Malgré la "pression policière", les migrants de Calais s'accrochent à l'Angleterre
"Si on ne se décourage pas, c'est parce qu'on voit nos amis passer en Angleterre", confie un jeune Érythréen en repliant sa tente. Malgré la "pression policière" dénoncée par les associations, entre 350 et 500 migrants vivent toujours à Calais, ville "forteresse", portés par l'espoir de traverser la Manche.
"Police is coming !", crie un jeune Éthiopien en apercevant un fourgon de policiers arriver sur le terrain vague d'une zone industrielle où une centaine de réfugiés viennent de passer la nuit. Il est 8H30 et les forces de l'ordre s'apprêtent à démanteler leur petit campement.
"Ils font ça tous les deux jours", comm ente, las, Mohammed, Pakistanais, regroupant ses affaires dans son petit sac à dos. Dès que les policiers seront partis, comme les autres, il se réinstallera ici.

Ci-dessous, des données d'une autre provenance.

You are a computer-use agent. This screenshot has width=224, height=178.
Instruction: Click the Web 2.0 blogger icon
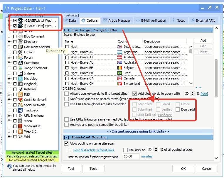pyautogui.click(x=20, y=131)
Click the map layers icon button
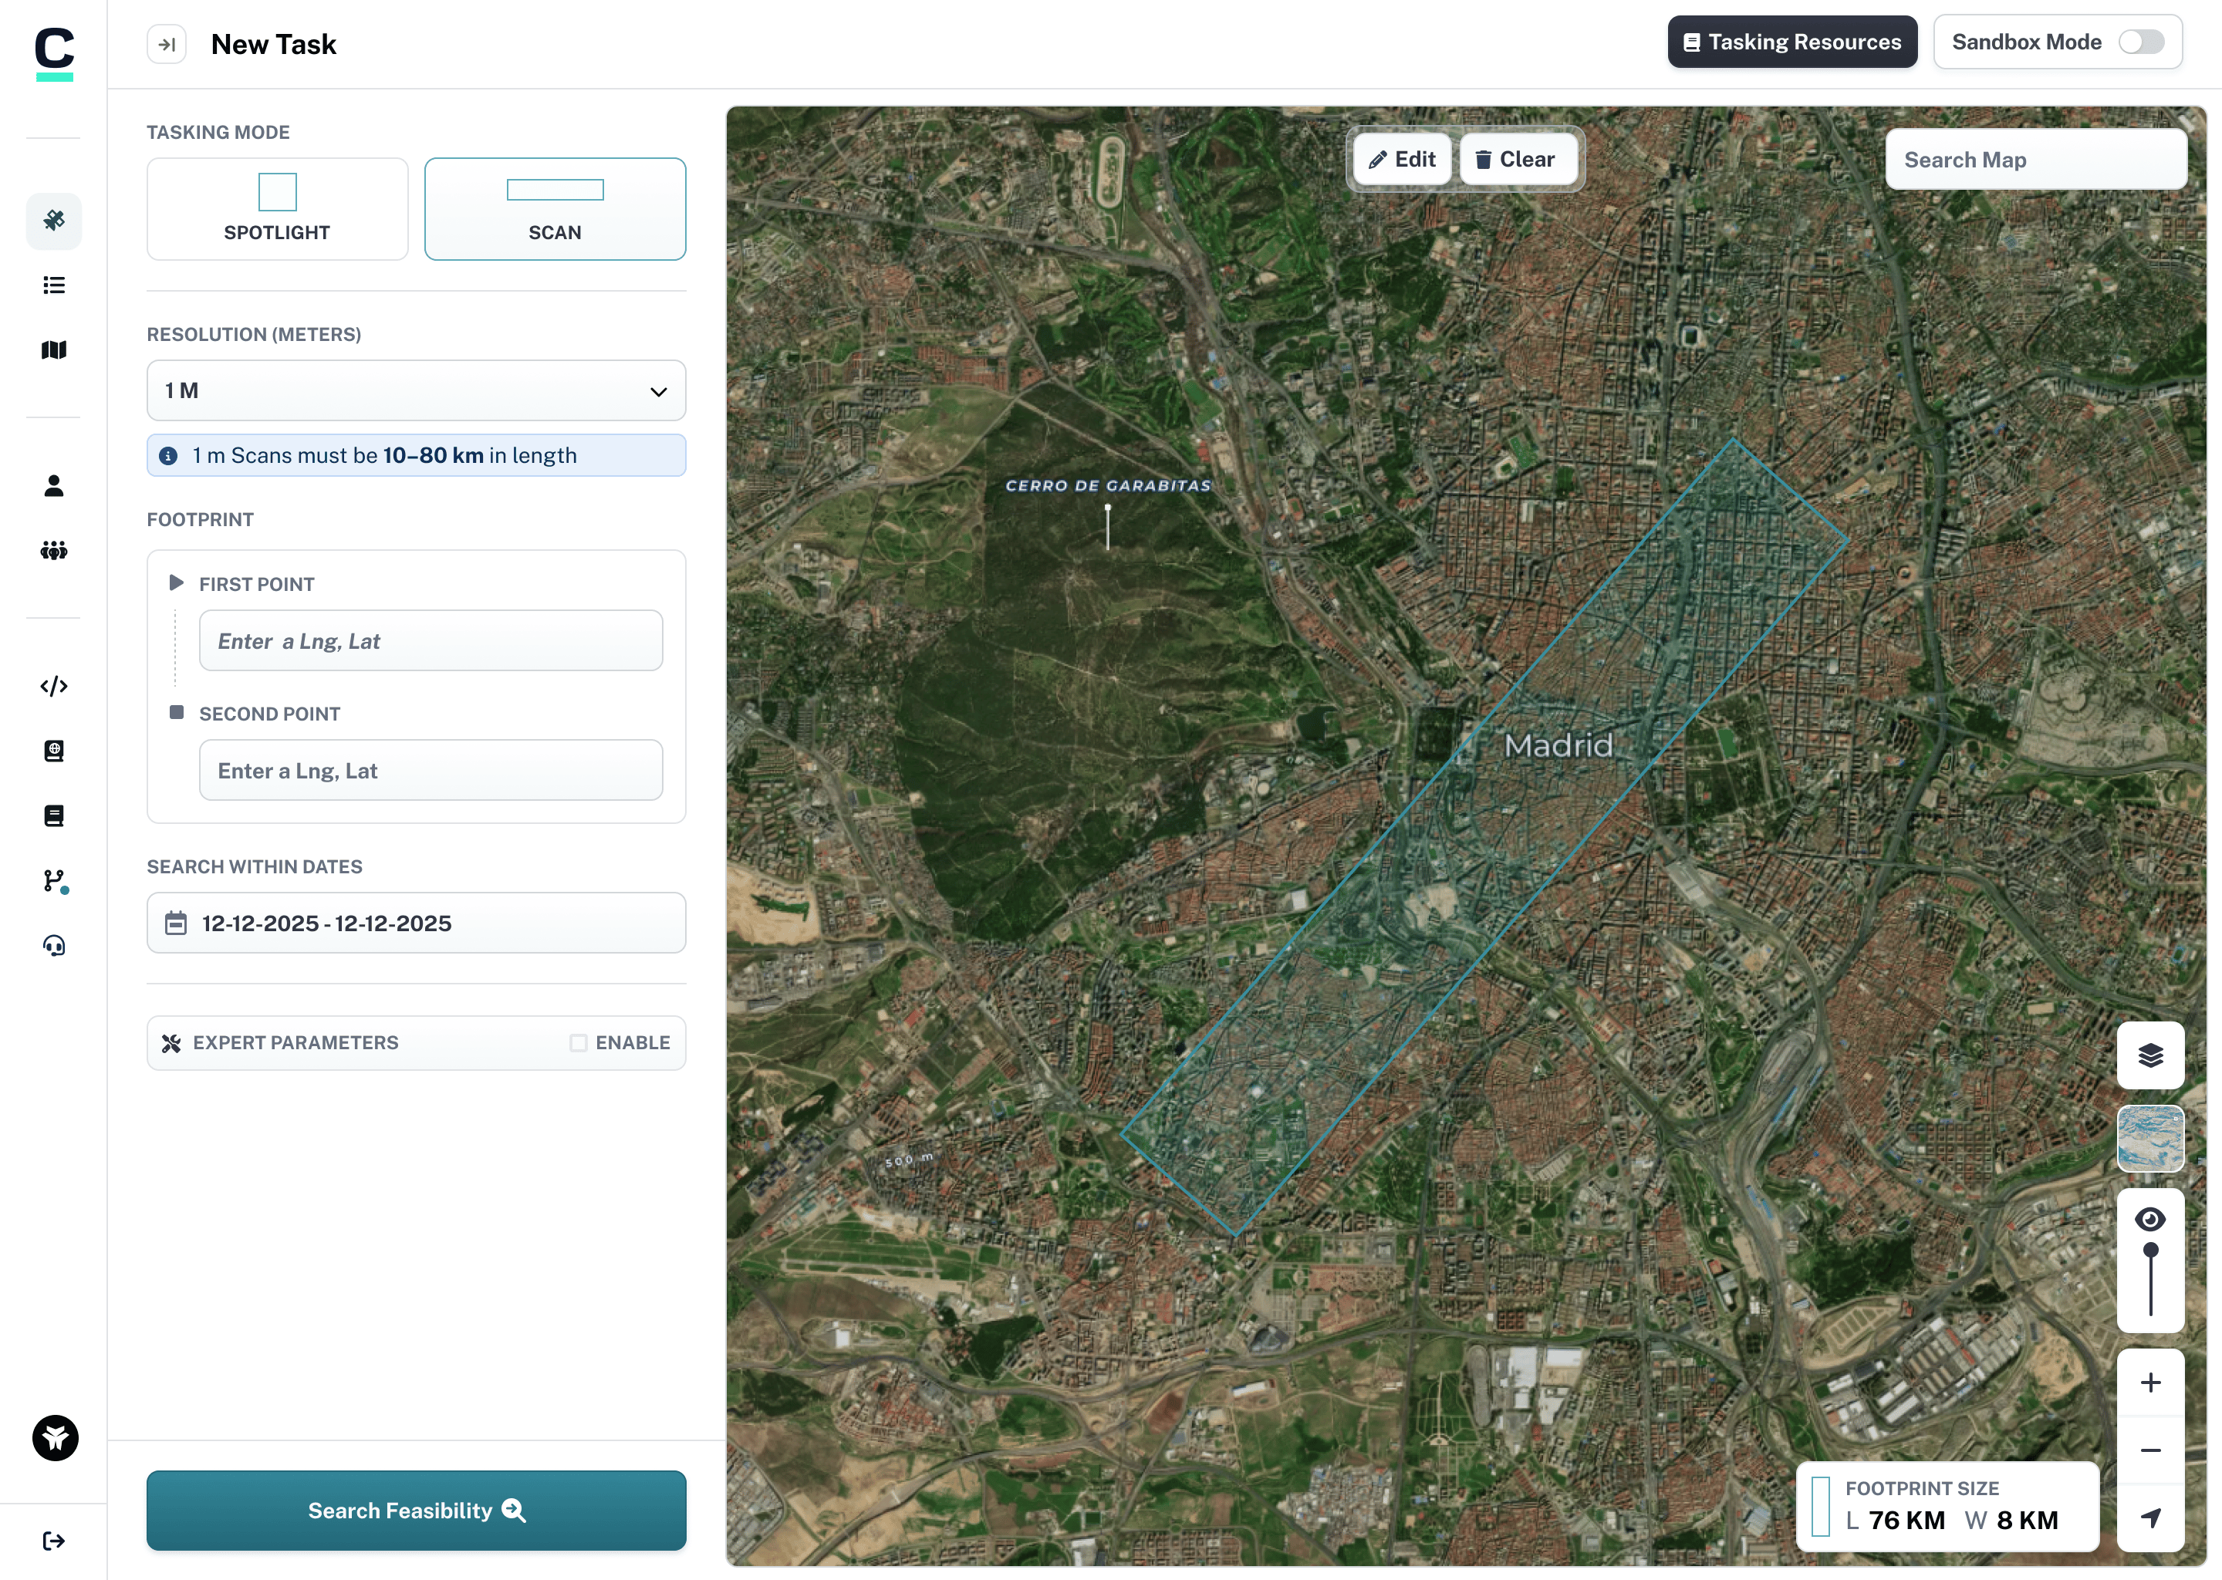 2150,1056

Les policiers "viennent, on revient, et encore et encore... Je ne comprends pas", souffle plus loin un migrant arrivé voici trois mois du sud de l'Afghanistan.
"Une routine absurde et une pression constante qui épuise les migrants", dénonce Charlotte de l'association Utopia 56. "Une action de police pour éviter la reconstitution de zones de non-droit", explique au contraire le préfet du Pas-de-Calais, Fabien Sudry.
Jusqu'à 500 réfugiés
Entre 350 et 500 réfugiés selon les sources vivent actuellement à Calais – majoritairement des hommes, originaires du Soudan, d'Éthiopie, d'Érythrée, d'Afghanistan, d'Irak et, depuis peu, d'Iran – disséminés dans des petits camps.Les associatifs leur distribuent de la nourriture, des vêtements, des duvets et leur proposent des soins. L'État a installé des points d'eau et distribue des repas depuis presqu'un an.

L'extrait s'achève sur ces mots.